映画作りの魂を山田監督に教わった
「何より嬉しかったのは私が60年ちょっと映画に携わってきたことを、遠くの国の皆さんがずっと若い時から見ていてくださったこと。これからも精進してまいります」
今年4月、イタリアの小都市・ウディネでこうスピーチをしました。この街で開かれたファーイースト映画祭で、生涯功労賞に選ばれたためです。
驚きました。日本人ではなく、ヨーロッパの方が評価してくださったのです。過去に大林宣彦監督や北野武監督も受賞されていますが、日本人女優としては初めて。絶対に行かなきゃいけないと思いました。
ウクライナ戦争の影響でロシア上空を飛べないため、乗り継いで20時間はかかりましたが、行って良かった。街中が映画祭を盛り上げる雰囲気に満ちていました。最初はご夫婦だけで始められて、今年で25周年。映画祭では私の出演作品を3つ上映して頂きました。

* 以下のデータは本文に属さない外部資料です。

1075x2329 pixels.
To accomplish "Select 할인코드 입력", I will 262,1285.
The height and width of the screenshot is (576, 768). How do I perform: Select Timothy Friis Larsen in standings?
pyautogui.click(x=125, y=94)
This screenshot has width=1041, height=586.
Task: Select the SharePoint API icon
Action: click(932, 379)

昨年公開され、米アカデミー賞国際長編映画賞部門にも出品された主演作『PLAN75』、1970年の山田洋次監督の『家族』、そして69年に公開された『男はつらいよ』の第1作目です。
ウディネでは『男はつらいよ』の海外での根強い人気を改めて感じました。以前から北米、欧州で折に触れて特別上映され、昨年、パリで全50作品を上映する試みも行われています。あの面白さは、海外でも通じるものなんですネ。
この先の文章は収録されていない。